If a line in the records below contains the word "height", return that line.

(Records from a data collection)

--- START ---

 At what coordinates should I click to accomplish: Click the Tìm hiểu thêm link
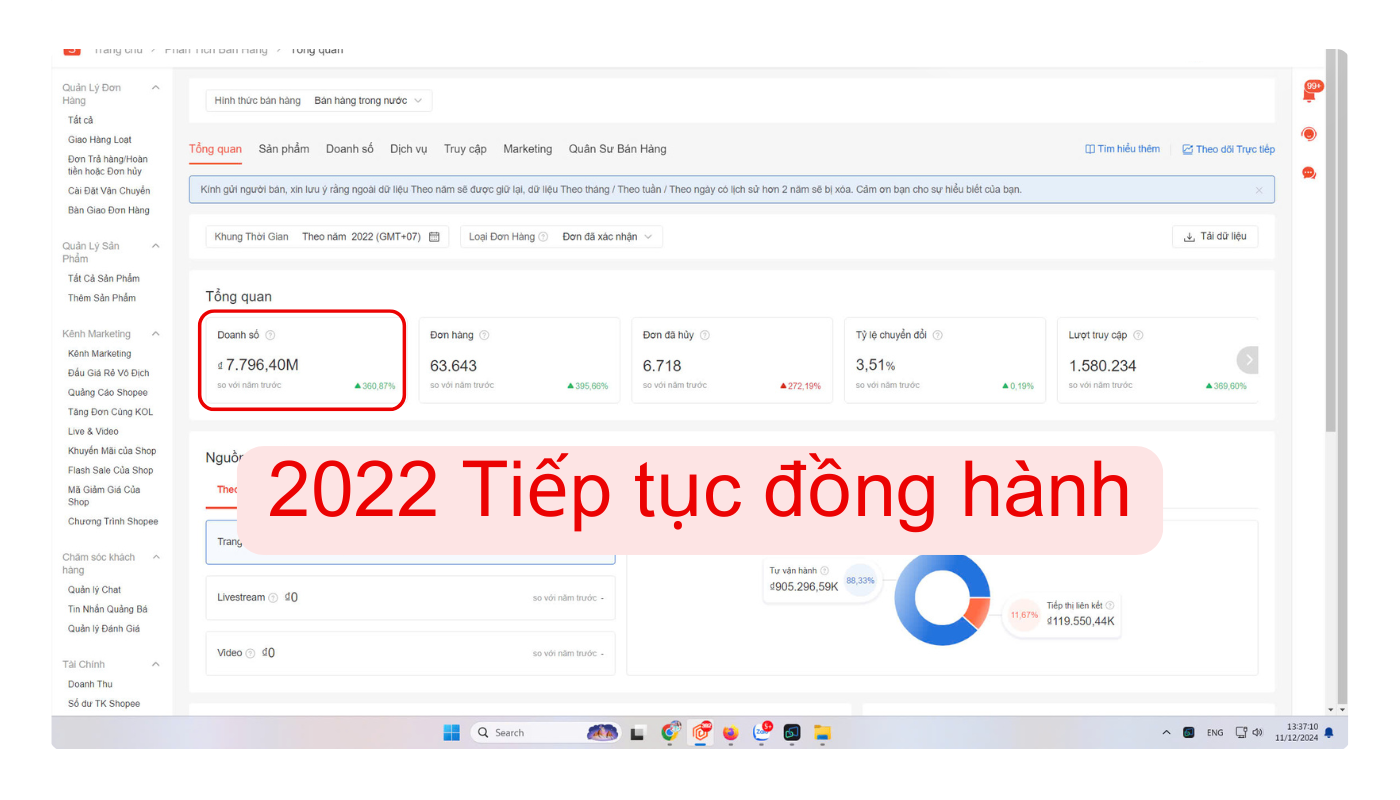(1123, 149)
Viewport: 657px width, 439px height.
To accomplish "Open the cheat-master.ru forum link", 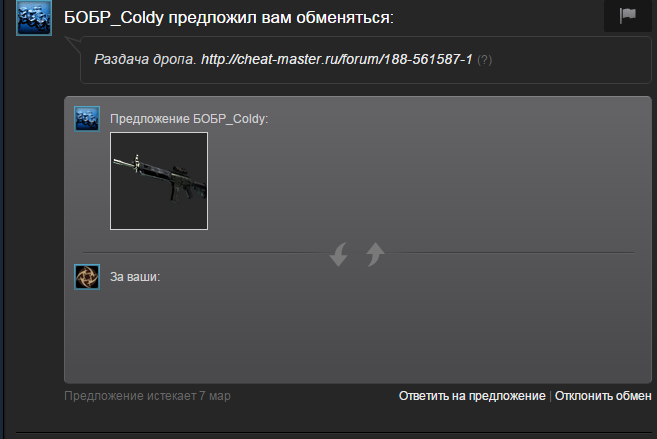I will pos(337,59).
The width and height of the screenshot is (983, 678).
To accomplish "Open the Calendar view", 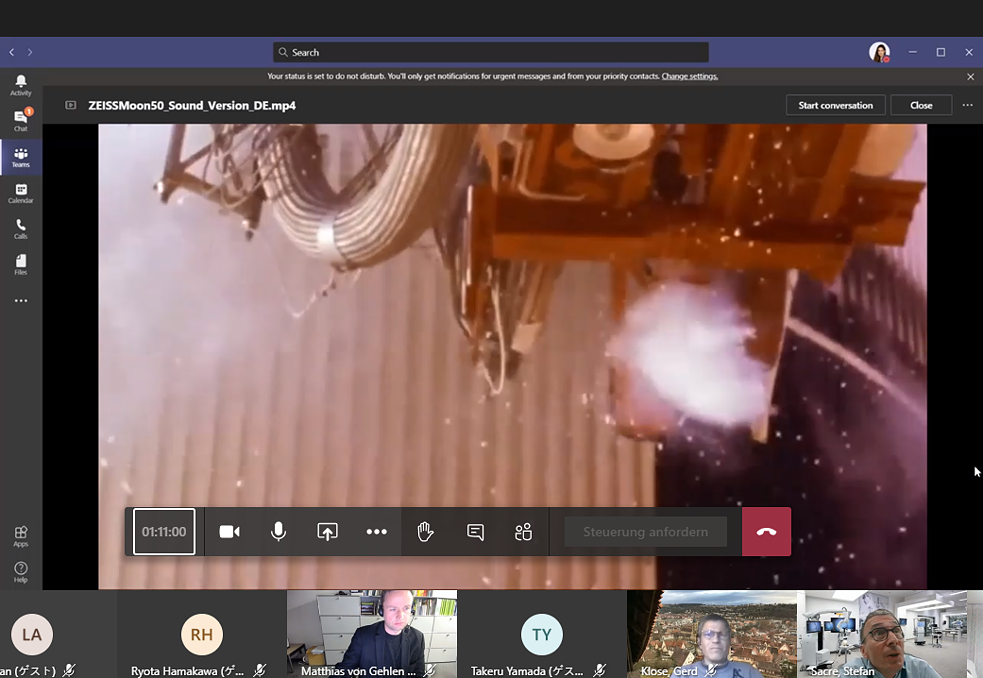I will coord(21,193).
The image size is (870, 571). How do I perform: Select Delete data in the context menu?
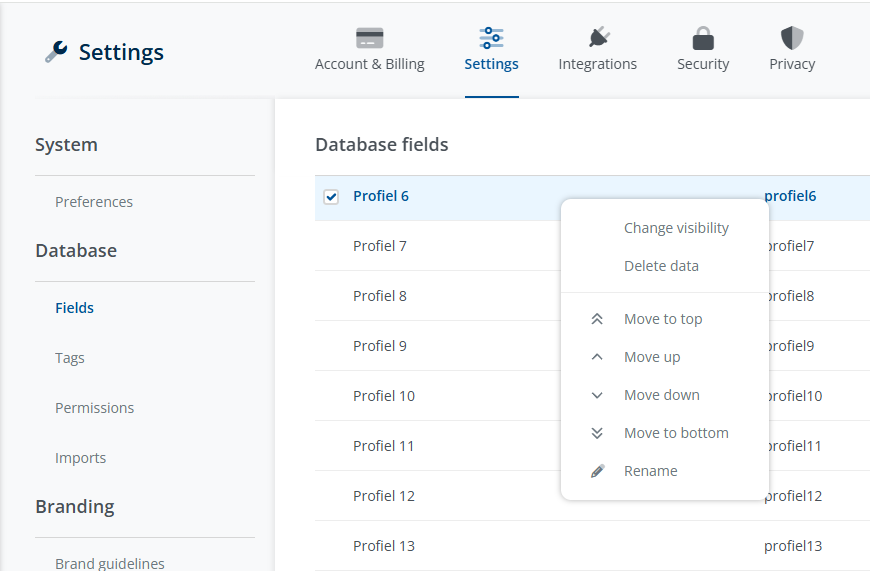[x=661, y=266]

--- END ---

[Reply]
Viewport: 657px width, 439px height.
The width and height of the screenshot is (983, 678).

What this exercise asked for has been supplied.